[DATA SHOWN Boundary: Start]
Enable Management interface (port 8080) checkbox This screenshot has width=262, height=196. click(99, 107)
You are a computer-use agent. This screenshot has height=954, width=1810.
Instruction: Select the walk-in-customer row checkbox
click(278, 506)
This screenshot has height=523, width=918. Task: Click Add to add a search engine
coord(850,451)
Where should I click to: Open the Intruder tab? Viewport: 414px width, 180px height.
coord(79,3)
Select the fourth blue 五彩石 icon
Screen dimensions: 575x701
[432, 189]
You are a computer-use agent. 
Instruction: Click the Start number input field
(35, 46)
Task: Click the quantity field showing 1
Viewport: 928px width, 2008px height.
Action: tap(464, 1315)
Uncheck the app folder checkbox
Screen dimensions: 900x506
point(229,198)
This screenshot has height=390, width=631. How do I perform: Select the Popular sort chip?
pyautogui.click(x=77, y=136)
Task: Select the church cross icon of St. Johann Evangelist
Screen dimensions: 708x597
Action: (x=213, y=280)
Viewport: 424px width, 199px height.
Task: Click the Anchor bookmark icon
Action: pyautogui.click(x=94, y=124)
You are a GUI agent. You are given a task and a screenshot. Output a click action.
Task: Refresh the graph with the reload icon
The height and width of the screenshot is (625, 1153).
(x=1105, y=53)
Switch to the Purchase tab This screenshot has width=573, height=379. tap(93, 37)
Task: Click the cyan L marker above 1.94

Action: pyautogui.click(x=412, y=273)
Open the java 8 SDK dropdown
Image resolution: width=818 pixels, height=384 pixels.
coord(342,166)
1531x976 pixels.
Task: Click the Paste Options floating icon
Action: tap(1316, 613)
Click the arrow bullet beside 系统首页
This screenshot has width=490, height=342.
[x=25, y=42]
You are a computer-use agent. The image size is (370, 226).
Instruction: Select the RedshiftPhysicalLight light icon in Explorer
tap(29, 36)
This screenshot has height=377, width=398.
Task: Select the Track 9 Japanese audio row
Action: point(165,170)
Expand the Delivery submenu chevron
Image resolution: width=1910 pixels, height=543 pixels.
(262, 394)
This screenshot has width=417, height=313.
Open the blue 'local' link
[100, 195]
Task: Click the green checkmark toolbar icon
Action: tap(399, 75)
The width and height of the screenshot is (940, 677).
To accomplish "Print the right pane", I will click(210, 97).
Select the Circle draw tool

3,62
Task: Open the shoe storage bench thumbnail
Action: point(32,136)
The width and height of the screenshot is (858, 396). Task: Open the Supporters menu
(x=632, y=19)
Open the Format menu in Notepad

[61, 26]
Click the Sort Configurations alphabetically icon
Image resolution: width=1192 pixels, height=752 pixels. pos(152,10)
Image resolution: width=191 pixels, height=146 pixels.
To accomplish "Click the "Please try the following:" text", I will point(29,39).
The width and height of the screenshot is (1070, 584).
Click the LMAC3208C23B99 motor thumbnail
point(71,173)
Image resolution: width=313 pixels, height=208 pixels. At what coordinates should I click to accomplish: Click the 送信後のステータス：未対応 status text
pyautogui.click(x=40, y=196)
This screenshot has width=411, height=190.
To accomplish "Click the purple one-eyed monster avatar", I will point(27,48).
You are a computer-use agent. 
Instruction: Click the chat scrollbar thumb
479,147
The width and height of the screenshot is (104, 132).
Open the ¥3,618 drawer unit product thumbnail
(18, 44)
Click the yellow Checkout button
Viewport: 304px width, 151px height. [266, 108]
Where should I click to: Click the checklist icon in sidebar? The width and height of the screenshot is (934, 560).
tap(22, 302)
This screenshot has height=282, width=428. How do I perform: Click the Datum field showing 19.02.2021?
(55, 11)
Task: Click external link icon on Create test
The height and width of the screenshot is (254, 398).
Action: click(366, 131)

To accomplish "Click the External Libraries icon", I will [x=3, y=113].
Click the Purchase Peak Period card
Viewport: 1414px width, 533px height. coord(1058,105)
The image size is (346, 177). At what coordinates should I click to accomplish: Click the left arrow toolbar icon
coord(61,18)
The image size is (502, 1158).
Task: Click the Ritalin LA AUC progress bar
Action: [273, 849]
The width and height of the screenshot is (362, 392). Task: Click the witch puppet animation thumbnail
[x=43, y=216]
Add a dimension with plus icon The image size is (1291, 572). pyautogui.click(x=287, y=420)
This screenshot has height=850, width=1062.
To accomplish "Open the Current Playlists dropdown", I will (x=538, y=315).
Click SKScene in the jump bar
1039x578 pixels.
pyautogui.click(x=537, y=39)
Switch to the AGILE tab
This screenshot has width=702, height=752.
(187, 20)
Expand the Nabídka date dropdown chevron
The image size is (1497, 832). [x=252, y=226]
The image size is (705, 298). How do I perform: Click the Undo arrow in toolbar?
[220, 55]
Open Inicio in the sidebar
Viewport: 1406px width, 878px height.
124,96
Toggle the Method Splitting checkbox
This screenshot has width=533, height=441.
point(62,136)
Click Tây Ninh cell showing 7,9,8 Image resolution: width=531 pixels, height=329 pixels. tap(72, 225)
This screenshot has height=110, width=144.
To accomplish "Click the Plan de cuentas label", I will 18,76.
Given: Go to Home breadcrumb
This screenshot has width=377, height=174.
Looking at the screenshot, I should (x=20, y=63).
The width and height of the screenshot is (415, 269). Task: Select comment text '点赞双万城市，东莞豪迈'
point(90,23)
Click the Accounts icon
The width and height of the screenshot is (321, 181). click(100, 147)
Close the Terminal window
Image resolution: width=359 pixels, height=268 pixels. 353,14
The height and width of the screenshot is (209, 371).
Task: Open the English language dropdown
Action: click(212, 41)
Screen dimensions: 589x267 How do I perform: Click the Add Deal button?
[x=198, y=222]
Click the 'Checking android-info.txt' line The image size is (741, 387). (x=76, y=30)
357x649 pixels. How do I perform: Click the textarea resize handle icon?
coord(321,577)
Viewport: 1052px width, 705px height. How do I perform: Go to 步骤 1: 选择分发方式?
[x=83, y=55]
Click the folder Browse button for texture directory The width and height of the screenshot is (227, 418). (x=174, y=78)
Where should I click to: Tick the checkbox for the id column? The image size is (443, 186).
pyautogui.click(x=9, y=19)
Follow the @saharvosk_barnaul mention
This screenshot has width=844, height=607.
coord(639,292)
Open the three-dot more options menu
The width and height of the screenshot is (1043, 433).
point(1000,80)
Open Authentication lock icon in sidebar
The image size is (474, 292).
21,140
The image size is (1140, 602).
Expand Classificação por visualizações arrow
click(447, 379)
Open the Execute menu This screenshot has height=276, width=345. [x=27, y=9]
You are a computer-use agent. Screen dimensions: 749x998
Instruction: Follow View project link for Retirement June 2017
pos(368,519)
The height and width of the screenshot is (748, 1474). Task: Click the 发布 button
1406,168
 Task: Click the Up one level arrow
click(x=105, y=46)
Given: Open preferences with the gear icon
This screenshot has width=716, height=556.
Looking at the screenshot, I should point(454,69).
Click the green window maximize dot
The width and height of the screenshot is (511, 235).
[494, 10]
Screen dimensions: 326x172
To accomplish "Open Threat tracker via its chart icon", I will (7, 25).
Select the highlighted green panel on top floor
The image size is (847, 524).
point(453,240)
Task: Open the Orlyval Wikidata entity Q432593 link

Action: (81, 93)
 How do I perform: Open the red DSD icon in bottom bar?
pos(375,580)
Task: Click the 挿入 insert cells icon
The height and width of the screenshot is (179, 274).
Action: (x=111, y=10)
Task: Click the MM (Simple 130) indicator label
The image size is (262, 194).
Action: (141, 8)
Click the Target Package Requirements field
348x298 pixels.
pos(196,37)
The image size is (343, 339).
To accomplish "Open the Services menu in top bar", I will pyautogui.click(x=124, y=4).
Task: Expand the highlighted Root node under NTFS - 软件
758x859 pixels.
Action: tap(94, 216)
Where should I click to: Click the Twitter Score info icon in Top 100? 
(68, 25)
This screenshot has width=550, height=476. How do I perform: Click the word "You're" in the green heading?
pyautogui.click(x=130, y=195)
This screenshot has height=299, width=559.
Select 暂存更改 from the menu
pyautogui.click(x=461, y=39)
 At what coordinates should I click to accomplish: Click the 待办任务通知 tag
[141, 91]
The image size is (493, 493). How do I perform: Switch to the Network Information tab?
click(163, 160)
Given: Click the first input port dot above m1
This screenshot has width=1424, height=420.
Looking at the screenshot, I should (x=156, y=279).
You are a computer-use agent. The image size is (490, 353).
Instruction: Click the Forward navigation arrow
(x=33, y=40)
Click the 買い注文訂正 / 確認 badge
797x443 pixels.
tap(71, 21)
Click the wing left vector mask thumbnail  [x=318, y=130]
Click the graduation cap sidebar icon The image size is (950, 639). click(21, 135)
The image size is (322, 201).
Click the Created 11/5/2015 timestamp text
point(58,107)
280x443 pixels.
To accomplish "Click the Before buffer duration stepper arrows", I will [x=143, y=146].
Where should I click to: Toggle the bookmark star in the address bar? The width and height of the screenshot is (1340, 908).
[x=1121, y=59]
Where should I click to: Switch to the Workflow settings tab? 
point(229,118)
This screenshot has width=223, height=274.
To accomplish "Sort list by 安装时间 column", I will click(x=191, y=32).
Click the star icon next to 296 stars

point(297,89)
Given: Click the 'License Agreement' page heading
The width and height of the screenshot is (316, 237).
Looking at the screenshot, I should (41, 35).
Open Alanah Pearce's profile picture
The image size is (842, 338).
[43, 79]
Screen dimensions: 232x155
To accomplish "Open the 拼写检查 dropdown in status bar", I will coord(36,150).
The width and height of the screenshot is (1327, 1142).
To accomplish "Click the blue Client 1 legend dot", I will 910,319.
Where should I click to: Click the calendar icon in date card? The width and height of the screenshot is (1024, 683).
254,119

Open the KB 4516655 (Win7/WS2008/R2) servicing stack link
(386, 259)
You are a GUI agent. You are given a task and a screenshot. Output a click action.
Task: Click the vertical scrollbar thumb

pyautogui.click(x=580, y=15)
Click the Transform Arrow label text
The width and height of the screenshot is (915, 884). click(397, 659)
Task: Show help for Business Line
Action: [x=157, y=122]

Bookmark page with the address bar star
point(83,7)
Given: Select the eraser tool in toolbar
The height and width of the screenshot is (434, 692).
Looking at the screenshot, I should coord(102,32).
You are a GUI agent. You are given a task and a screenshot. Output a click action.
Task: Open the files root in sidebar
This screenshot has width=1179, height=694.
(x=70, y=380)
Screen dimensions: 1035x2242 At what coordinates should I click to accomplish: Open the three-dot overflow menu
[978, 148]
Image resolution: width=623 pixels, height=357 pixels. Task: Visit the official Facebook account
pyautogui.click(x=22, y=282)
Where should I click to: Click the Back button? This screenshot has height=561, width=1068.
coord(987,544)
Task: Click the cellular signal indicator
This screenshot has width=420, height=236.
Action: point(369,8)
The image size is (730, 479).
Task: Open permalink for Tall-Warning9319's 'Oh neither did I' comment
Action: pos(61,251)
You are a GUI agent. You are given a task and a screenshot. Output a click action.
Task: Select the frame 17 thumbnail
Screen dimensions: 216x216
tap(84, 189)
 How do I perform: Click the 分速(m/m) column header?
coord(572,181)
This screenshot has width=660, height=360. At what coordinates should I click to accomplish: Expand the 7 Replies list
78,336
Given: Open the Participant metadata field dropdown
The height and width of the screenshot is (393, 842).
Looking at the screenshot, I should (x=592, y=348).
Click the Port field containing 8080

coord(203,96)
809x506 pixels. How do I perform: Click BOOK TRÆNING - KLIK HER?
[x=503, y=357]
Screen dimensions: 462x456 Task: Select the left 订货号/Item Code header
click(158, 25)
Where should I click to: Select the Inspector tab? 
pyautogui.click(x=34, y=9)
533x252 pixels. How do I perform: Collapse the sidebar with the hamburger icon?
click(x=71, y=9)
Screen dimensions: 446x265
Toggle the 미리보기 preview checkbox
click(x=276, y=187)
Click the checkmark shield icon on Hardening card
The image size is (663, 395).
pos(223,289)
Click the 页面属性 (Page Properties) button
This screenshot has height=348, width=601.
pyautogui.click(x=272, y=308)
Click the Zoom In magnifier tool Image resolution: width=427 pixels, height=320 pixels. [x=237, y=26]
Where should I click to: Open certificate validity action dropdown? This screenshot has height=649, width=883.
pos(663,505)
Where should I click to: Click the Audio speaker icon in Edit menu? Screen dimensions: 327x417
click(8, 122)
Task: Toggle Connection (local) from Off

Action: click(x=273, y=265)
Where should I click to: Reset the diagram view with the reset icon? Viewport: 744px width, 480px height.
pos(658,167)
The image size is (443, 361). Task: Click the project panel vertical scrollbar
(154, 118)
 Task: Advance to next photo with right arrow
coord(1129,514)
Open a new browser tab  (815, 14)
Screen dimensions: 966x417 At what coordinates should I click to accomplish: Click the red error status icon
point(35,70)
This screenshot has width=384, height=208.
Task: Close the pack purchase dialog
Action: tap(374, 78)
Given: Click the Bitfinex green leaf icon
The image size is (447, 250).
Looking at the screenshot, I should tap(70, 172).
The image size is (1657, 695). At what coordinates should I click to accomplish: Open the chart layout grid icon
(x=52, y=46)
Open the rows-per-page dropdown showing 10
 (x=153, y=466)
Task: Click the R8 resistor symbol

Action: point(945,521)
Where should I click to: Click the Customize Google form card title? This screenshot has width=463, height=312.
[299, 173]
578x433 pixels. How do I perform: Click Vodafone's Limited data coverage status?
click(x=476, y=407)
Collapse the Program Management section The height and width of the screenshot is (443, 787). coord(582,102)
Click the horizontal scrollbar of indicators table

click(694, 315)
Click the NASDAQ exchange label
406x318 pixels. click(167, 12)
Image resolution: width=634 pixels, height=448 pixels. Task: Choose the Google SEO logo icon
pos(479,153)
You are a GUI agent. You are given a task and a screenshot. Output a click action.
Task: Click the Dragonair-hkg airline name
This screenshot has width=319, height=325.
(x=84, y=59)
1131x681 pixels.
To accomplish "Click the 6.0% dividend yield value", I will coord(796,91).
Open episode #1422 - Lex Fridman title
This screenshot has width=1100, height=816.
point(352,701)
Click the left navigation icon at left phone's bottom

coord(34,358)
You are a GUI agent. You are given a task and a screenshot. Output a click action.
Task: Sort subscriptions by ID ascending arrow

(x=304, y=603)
[DATA SHOWN Boundary: End]
→ WHAT THE TASK ASKS: Your task is to restate, word for word, only those lines above that fall between the line holding "This screenshot has height=282, width=428." and the line holding "Add a dimension", inclusive.

→ SOLVED PROBLEM:
This screenshot has height=282, width=428. How do I perform: Click the Datum field showing 19.02.2021?
(55, 11)
Task: Click external link icon on Create test
The height and width of the screenshot is (254, 398).
Action: click(366, 131)

To accomplish "Click the External Libraries icon", I will [x=3, y=113].
Click the Purchase Peak Period card
Viewport: 1414px width, 533px height. coord(1058,105)
The image size is (346, 177). At what coordinates should I click to accomplish: Click the left arrow toolbar icon
coord(61,18)
The image size is (502, 1158).
Task: Click the Ritalin LA AUC progress bar
Action: [273, 849]
The width and height of the screenshot is (362, 392). Task: Click the witch puppet animation thumbnail
[x=43, y=216]
Add a dimension with plus icon The image size is (1291, 572). pyautogui.click(x=287, y=420)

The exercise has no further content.